*** Opening INFORMATION GIVEN ***

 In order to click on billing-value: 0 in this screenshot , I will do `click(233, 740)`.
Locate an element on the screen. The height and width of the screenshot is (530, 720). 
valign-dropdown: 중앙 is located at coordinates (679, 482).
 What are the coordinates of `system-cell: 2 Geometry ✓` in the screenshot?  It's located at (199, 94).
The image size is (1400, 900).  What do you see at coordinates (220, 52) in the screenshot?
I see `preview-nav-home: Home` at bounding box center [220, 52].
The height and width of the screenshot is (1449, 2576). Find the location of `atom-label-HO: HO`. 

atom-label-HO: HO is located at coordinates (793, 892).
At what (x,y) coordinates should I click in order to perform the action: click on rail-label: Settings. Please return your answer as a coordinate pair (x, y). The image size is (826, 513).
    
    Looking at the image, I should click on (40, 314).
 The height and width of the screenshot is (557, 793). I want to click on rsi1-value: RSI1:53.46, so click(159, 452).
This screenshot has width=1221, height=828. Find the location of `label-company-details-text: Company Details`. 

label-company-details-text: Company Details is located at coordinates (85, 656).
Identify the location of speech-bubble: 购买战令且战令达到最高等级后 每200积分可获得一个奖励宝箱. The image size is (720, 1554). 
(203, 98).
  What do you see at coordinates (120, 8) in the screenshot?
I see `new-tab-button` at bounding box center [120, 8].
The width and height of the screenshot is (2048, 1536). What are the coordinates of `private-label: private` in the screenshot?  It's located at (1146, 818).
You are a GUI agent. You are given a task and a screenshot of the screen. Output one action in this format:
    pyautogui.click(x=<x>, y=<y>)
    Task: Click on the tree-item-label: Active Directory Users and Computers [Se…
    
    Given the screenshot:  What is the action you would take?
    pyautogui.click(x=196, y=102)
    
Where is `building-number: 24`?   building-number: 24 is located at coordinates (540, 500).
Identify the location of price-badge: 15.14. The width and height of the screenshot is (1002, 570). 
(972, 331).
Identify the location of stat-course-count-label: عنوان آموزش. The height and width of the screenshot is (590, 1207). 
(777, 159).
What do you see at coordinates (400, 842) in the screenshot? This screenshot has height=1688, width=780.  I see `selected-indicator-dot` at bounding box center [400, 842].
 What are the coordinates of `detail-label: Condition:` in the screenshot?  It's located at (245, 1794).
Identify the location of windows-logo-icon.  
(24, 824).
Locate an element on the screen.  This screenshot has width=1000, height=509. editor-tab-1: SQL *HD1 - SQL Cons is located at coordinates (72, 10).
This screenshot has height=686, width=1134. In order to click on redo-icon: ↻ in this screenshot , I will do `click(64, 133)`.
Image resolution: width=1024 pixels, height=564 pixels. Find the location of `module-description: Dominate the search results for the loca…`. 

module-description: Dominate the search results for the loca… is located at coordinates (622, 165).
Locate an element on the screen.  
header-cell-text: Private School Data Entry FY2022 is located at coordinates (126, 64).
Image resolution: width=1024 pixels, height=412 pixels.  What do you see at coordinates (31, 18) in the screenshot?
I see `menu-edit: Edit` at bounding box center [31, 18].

*** Closing INFORMATION GIVEN ***

Count the lines in the records above that contain the string "Find", and give only the number.

• [THE COMPLETED TASK]
3